Highways are showing signs of growing pains amid Georgia’s budget crunch.
Along Ga. 316 near Lawrenceville, waist-high grass waves in the wind on state right of ways. While DeKalb and Fulton counties have kept their roadside mowing schedules, county roads in Cobb and Gwinnett counties are a little more scruffy thanks to reduced roadside maintenance.
The conditions have prompted some Gwinnett community improvement districts to expand mowing programs of their own.
“That’s the first thing people see when they’re driving through an area,” said Chuck Warbington, executive director of the Gwinnett Village CID. “People make decisions based on first impressions.”

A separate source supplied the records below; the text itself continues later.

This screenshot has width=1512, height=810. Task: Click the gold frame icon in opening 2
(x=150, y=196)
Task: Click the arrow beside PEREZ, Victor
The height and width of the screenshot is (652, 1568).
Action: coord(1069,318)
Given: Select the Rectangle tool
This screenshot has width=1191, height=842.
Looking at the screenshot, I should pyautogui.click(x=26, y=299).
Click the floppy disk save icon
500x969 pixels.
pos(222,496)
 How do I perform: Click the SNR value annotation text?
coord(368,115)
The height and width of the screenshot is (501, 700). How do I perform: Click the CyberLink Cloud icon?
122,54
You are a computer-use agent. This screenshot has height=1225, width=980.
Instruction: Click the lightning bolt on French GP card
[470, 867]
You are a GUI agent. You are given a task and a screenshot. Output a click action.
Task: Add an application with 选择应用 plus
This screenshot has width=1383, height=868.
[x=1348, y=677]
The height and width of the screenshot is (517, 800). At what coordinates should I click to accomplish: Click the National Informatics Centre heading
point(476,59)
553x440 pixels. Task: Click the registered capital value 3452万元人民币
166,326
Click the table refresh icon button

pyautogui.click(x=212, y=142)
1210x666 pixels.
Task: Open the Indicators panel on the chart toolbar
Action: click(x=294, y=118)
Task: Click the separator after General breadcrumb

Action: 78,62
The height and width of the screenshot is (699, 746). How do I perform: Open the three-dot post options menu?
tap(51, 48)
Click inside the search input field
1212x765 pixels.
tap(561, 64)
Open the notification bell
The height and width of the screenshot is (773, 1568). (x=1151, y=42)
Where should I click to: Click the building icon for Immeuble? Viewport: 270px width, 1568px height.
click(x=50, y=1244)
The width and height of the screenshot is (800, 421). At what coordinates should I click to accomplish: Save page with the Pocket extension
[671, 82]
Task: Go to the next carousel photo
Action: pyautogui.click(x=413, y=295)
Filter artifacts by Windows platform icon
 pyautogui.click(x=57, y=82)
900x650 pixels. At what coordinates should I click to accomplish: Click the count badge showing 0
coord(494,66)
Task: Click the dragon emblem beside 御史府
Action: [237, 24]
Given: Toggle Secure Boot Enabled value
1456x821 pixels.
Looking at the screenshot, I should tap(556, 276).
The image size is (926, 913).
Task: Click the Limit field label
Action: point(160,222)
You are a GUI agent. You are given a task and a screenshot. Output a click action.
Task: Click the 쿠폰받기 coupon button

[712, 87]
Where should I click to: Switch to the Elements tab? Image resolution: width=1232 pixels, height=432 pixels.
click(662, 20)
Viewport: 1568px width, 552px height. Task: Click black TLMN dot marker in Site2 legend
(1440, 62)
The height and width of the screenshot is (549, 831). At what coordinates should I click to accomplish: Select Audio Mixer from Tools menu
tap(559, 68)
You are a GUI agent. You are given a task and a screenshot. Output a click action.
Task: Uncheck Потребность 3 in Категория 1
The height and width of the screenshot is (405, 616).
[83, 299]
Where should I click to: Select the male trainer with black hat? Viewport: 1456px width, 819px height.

Gwinnett Village does weekly right-of-way and sidewalk maintenance from April to August, including mowing, edging and litter cleanup. It already maintains 12 miles of state and 14 miles of county right of way, Warbington said. He expects that to increase.
The Gwinnett Place CID maintains all the right of ways within its boundaries, including 10 miles of county roads, said Joe Allen, executive director. Likewise, the Evermore CID includes a 7-mile stretch of U.S. 78/Ga. 10 in its roadside maintenance, said Jim Brooks, executive director.
Gwinnett County is saving about $250,000 by reducing its mowing schedule during the spring-summer growing season to twice along road shoulders and three times along sidewalks and medians. Kim Conroy, deputy transportation director, said the agency will save an additional $25,000 in reduced overtime.
Conroy said crewmen are instructed to drive their areas and report any instances where tall grass impedes safety.
Sugar Hill maintains its state and county right of way through an arrangement forged six years ago.
But Snellville Mayor Jerry Oberholtzer said his city has its hands full taking care of its own property and can’t afford upkeep for state and county right of way.
Lawrenceville Mayor Rex Millsaps said his city is not considering taking on more right-of-way maintenance at this point.
For now, he said, “we’re just writing nasty letters if they’re violating our quality-of-life ordinance.”